== Segment start ==

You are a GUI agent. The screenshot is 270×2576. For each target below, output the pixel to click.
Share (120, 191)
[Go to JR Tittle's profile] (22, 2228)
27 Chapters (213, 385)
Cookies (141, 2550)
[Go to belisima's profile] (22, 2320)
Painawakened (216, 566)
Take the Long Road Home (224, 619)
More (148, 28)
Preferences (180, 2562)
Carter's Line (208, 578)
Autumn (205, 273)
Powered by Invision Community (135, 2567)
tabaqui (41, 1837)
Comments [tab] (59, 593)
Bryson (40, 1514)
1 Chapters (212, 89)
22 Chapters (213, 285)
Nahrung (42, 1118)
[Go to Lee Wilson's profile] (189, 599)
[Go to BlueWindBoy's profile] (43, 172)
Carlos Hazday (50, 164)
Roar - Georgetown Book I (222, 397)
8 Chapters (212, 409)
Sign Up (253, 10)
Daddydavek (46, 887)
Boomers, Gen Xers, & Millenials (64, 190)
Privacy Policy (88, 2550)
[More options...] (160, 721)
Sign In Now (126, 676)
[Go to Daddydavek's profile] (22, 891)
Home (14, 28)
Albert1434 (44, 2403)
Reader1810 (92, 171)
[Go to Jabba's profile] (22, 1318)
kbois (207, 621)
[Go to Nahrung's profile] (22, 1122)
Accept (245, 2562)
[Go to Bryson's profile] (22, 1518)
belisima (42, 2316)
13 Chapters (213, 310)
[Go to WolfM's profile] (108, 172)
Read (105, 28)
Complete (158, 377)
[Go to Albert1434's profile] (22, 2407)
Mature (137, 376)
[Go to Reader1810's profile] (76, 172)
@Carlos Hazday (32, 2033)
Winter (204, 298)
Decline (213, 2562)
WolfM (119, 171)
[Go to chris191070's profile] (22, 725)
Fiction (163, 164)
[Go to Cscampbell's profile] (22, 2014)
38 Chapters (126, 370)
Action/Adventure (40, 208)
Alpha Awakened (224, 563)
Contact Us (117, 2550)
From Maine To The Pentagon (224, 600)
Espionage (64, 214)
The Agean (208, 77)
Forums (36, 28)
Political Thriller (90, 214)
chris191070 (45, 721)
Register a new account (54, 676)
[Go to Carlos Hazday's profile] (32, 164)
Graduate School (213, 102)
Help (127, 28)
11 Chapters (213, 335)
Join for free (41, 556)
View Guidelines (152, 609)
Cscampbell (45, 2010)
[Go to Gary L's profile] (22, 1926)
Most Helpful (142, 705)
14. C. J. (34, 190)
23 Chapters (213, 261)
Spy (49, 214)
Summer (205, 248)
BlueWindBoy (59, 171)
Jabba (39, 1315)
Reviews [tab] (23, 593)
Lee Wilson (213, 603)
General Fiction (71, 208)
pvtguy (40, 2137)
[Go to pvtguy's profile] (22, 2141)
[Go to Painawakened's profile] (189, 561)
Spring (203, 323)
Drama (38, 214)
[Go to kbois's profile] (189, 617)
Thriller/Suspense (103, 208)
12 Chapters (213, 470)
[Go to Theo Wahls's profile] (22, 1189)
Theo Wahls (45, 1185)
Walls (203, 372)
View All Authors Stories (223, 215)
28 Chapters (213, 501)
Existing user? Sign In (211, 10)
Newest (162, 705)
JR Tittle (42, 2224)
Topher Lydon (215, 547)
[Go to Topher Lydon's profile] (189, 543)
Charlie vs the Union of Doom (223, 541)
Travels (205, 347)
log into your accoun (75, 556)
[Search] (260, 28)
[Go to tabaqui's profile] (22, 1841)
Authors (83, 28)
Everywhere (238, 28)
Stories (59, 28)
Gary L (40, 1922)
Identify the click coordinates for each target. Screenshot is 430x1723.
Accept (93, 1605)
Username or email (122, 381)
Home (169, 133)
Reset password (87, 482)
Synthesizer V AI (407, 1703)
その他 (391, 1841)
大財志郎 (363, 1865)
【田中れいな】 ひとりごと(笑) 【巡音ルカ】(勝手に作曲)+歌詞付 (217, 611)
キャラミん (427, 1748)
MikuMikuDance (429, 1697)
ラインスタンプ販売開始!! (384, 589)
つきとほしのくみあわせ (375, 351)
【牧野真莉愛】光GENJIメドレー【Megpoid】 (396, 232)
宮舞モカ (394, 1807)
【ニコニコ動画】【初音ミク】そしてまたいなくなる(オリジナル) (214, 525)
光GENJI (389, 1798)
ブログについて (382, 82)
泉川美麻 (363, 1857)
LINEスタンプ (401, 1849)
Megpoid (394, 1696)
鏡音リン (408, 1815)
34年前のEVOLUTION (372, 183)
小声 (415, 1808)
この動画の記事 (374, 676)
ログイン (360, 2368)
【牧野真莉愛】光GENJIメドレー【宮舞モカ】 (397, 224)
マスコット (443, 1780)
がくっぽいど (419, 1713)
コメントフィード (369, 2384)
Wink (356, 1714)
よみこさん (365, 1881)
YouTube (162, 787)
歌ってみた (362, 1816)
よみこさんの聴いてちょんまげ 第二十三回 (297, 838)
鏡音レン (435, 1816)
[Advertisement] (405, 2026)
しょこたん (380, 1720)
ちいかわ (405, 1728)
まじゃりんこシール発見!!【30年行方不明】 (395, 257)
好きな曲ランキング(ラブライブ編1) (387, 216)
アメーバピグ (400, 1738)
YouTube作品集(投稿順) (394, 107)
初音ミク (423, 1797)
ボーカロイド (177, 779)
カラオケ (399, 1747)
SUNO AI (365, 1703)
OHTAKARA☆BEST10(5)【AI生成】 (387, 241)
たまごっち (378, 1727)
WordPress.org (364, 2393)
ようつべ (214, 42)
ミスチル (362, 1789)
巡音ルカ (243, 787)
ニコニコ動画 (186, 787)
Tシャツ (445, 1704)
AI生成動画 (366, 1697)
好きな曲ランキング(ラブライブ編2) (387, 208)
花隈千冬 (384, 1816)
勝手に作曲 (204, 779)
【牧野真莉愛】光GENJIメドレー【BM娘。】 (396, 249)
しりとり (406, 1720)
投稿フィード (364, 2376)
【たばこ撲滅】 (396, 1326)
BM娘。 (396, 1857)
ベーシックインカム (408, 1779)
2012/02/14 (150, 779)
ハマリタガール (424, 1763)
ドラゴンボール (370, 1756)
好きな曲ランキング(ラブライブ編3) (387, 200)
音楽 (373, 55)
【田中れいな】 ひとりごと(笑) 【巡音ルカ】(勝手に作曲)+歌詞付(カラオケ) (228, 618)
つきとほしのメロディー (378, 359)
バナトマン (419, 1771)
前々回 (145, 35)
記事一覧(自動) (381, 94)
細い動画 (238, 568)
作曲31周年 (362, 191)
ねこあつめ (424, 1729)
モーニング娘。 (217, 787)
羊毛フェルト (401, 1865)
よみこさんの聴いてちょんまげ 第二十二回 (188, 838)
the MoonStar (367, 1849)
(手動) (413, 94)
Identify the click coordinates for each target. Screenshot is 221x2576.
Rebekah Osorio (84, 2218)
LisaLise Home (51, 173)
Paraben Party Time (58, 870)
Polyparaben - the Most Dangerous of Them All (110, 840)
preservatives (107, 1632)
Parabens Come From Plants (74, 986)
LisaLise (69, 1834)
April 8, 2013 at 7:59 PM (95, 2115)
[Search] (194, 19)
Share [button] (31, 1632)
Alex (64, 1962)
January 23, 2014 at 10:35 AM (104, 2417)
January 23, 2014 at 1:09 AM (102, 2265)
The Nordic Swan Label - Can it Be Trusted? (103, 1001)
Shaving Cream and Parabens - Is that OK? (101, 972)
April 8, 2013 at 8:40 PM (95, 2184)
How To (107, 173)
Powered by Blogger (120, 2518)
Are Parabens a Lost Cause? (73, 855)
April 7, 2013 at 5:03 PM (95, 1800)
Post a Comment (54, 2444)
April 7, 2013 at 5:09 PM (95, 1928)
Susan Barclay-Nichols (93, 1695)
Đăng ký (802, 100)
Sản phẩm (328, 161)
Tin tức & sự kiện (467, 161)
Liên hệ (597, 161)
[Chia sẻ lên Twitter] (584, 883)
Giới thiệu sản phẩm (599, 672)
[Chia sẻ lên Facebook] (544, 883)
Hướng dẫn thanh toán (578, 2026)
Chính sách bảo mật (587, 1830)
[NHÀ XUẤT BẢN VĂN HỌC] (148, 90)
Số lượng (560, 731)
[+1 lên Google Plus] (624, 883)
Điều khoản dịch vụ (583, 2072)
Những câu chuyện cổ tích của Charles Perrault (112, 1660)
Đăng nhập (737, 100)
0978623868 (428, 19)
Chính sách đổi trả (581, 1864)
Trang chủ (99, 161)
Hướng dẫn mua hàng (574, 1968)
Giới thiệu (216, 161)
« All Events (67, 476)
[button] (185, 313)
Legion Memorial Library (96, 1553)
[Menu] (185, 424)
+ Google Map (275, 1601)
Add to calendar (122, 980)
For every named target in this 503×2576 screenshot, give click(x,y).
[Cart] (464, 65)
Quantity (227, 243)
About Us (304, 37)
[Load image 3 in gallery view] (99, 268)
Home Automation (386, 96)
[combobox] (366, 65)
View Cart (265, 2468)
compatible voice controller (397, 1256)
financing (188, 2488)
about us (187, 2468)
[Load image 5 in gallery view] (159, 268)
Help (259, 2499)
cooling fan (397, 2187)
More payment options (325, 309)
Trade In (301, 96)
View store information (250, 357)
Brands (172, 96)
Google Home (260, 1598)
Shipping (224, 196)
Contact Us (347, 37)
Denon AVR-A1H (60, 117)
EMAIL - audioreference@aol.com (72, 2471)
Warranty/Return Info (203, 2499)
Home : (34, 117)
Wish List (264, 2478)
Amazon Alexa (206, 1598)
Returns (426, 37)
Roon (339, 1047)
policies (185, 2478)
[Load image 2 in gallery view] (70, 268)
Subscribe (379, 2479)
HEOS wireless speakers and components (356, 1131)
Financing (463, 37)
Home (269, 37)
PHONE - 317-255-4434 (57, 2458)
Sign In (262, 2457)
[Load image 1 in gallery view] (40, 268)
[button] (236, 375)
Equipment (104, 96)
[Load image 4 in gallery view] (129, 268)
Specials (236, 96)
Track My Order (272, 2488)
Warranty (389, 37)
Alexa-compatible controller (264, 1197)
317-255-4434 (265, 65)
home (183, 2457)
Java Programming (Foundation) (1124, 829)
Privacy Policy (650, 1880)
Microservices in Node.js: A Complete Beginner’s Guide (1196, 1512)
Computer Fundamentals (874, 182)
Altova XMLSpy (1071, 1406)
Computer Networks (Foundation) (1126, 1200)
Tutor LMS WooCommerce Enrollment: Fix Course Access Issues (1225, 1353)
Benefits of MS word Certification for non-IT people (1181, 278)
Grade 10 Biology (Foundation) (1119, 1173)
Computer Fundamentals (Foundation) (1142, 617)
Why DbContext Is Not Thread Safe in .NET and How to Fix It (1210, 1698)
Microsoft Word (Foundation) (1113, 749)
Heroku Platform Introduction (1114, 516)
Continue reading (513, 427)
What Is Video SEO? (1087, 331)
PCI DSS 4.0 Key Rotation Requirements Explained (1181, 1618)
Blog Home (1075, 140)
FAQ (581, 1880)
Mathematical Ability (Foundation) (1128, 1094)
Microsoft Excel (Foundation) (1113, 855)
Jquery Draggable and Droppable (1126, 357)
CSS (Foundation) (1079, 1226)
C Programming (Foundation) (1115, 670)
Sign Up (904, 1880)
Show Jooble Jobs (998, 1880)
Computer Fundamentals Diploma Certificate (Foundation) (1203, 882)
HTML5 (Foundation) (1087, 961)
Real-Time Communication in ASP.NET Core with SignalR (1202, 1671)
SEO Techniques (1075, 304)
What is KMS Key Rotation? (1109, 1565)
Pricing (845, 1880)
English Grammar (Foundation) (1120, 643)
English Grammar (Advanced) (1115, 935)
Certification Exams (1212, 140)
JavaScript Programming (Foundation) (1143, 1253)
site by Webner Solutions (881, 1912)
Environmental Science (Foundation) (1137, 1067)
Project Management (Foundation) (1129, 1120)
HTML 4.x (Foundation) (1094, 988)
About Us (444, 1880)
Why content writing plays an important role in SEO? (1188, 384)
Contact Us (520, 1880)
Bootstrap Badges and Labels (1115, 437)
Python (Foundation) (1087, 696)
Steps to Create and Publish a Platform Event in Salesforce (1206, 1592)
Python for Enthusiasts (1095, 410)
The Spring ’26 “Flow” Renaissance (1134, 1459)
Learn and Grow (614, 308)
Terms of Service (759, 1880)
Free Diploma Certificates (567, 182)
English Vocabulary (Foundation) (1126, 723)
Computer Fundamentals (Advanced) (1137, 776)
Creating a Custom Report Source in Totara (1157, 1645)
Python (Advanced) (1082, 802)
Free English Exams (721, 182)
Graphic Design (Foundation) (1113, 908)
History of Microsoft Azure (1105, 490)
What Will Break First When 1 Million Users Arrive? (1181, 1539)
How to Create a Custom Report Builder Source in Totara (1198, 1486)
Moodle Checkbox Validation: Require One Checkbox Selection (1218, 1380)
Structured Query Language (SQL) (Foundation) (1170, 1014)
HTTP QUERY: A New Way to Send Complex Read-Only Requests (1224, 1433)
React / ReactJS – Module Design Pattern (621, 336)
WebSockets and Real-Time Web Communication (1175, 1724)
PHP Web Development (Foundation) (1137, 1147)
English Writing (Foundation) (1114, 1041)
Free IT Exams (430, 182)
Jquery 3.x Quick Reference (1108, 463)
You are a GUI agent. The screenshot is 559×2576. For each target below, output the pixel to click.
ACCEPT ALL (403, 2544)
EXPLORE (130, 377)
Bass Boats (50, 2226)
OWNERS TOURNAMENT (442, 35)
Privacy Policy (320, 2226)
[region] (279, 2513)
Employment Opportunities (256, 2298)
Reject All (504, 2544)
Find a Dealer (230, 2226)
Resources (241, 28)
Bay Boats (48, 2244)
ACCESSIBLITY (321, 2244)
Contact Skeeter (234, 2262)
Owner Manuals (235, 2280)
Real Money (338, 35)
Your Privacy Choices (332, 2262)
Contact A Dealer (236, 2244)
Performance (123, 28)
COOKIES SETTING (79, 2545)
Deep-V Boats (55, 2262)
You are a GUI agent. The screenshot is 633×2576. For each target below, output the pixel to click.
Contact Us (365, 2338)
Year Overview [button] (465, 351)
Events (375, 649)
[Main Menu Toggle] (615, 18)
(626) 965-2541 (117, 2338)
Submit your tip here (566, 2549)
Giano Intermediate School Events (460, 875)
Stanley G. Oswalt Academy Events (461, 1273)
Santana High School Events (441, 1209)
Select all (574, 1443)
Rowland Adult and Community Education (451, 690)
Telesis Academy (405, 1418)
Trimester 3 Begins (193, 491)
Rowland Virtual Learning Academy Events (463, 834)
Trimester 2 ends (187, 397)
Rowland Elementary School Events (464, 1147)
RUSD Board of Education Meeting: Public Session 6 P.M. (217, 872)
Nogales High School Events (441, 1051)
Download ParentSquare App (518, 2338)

== Segment end ==

* **Work to complete**:
Note every line of the entries in which "Report" appears, and copy it down.

* **Solution to the exercise**:
Creating a Custom Report Source in Totara (1157, 1645)
How to Create a Custom Report Builder Source in Totara (1198, 1486)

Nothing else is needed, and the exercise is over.